Module 7 - Observability

Health Checks Deep Dive

How load balancers, orchestrators, and monitors know if your service is alive and healthy.

1The Doctor Checkup Analogy

Simple Analogy
A routine checkup has different levels: Are you breathing? (liveness). Can you walk and talk? (readiness). How's your blood pressure and cholesterol? (deep health). Health checks work the same-different checks for different purposes.

Health checks are endpoints that report whether a service is functioning correctly. Used by load balancers, Kubernetes, and monitoring systems to make routing and restart decisions.

2Types of Health Checks

Liveness Probe

Purpose: Is the process running?

Checks: Basic HTTP 200 response. Process is alive and not deadlocked.

On failure: If fails: Restart the container/process.

GET /health/live → 200 OK

Readiness Probe

Purpose: Can it handle traffic?

Checks: All dependencies connected. Ready to serve requests.

On failure: If fails: Remove from load balancer. Don't restart.

GET /health/ready → 200 OK (if DB connected)

Startup Probe

Purpose: Is it still starting up?

Checks: Give slow-starting apps time to initialize.

On failure: If fails after timeout: Kill and restart.

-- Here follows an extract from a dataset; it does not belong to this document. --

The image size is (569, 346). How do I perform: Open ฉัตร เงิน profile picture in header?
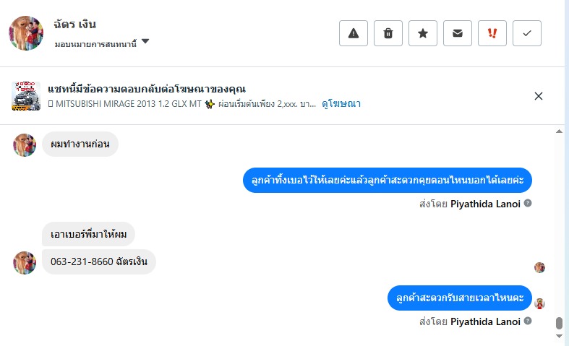coord(26,33)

Check every 5s for up to 5 minutes

3What to Check

Liveness (Shallow)
  • Process is responding
  • Not deadlocked
  • Basic HTTP response
  • Should NOT check dependencies
Readiness (Deep)
  • Database connection pool healthy
  • Redis/cache reachable
  • Required config loaded
  • Dependent services reachable
Common Mistake

Don't put dependency checks in liveness probe! If the database is down, restarting your service won't fix it-you'll just create a restart loop.

4Implementation Example

Express.js Health Endpoints
// Liveness - always return 200 if process is running
app.get('/health/live', (req, res) => {
  res.status(200).json({ status: 'alive' });
});

// Readiness - check dependencies
app.get('/health/ready', async (req, res) => {
  try {
    // Check database
    await db.query('SELECT 1');
    
    // Check Redis
    await redis.ping();
    
    res.status(200).json({ 
      status: 'ready',
      checks: { database: 'ok', redis: 'ok' }
    });
  } catch (error) {
    res.status(503).json({ 
      status: 'not ready',
      error: error.message 
    });
  }
});

5Kubernetes Configuration

Pod Spec Example
containers:
  - name: api
    image: my-api:1.0
    livenessProbe:
      httpGet:
        path: /health/live
        port: 3000
      initialDelaySeconds: 5
      periodSeconds: 10
      failureThreshold: 3    # Restart after 3 failures
    readinessProbe:
      httpGet:
        path: /health/ready
        port: 3000
      initialDelaySeconds: 10
      periodSeconds: 5
      failureThreshold: 2    # Remove from LB after 2 failures
initialDelaySeconds

Wait before first check. Give app time to start.

periodSeconds

How often to check. 5-30s typical.

failureThreshold

Consecutive failures before action. 2-5 typical.

6Real-World Dry Run

Scenario: Database goes down during traffic

1
Database becomes unreachable
All pods still alive (liveness passes)
2
Readiness probe fails
DB check returns 503
3
K8s removes pods from Service
Traffic stops reaching unhealthy pods
4
Load balancer routes to healthy pods
Other clusters/regions serve traffic
5
Database recovers
Readiness passes, pods receive traffic again

Key insight: Pods stayed alive (no restarts). They just stopped receiving traffic until ready. This is exactly what you want.

7Best Practices

Keep Liveness Probe Simple

Just return 200. No dependency checks. Avoid restart loops.

Set Reasonable Timeouts

Don't set timeout to 1s if your check needs 2s. Leads to false failures.

Use Startup Probe for Slow Apps

Java apps take 30-60s to start. Use startup probe to avoid premature kills.

Log Health Check Results

Log failures with details. Helps debug intermittent issues.

Return Structured Response

JSON with individual check status. Makes debugging easier.

8Key Takeaways

1Liveness: Is process alive? Simple check. Restart if fails.
2Readiness: Can it handle traffic? Check dependencies. Remove from LB if fails.
3Never put dependency checks in liveness-causes restart loops
4Use startup probe for slow-starting applications
5Return structured JSON with individual check status

?Quiz

1. Database is down. What should happen to your API pods?

2. Why separate liveness from readiness?